(Written tasks):
- A) In the review excerpt, which table does the reviewer call very useful?
- B) Sum up the review excerpt in two sentences.

(Excerpt to read):
* Start *

Note that this issue also applies to the analysis for pilot 1, where chance is set to 25% for the same reason (page 58). Again, I don't think this is right; i.e. removing trials from the analysis where children make illegal moves doesn't make any difference to the chance level on legal trials. But please tell me if I'm wrong about this - I may have misunderstood what the authors did here.
1D. Whether the clarity and degree of methodological detail is sufficient to closely replicate the proposed study procedures and analysis pipeline and to prevent undisclosed flexibility in the procedures and analyses.
The protocol certainly contains sufficient detail to be reproducible and ensure protection against research bias, and specifies precise and exhaustive links between the research question(s), hypotheses methods and results. The design summary table is very useful.
Please note that some reviewers might state that they find the introduction section overly long. It is, indeed, very comprehensive. However, I appreciate this. It lays out, very clearly, the authors; theoretical perspective, the learning mechanism they are proposing, and neatly evaluates all the relevant previous literature. As many of us are now arguing, there aren't nearly enough papers in the child development literature that really get to grips with potential mechanisms of development; i.e. we have too few papers that accurately explain, in detail, how learning processes might work. Thus, I find it admirable that the authors have prepared such a careful, detailed review. There is only one sub-section I might shorten, which is the one describing the study by Hsu & Bishop (2014). However, even here the detail can be justified given how closely that study relates to this one.
1E. Whether the authors have considered sufficient outcome-neutral conditions (e.g. absence of floor or ceiling effects; positive controls; other quality checks) for ensuring that the obtained results are able to test the stated hypotheses or answer the stated research question(s).
The proposal contains all the necessary data quality checks (though please note my worry about the statistical priors detailed in 1B above is also relevant here). Proposed statistic tests are appropriate and outcome neutral. The pilot data suggests that there are unlikely to be floor or ceiling effects. Positive controls are appropriate (high, low, skewed variability input).

* End *

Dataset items
* Start *

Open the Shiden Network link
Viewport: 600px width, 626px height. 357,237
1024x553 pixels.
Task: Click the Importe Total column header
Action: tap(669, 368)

* End *

(In response):
- A) The design summary table.

- B) The reviewer doubts that dropping trials with illegal moves changes the chance level, a concern that also covers the pilot 1 analysis, but finds the protocol detailed enough to be reproducible and praises the long, thorough introduction. The reviewer also judges the data quality checks, statistical tests and positive controls appropriate, and notes that the pilot data make floor or ceiling effects unlikely.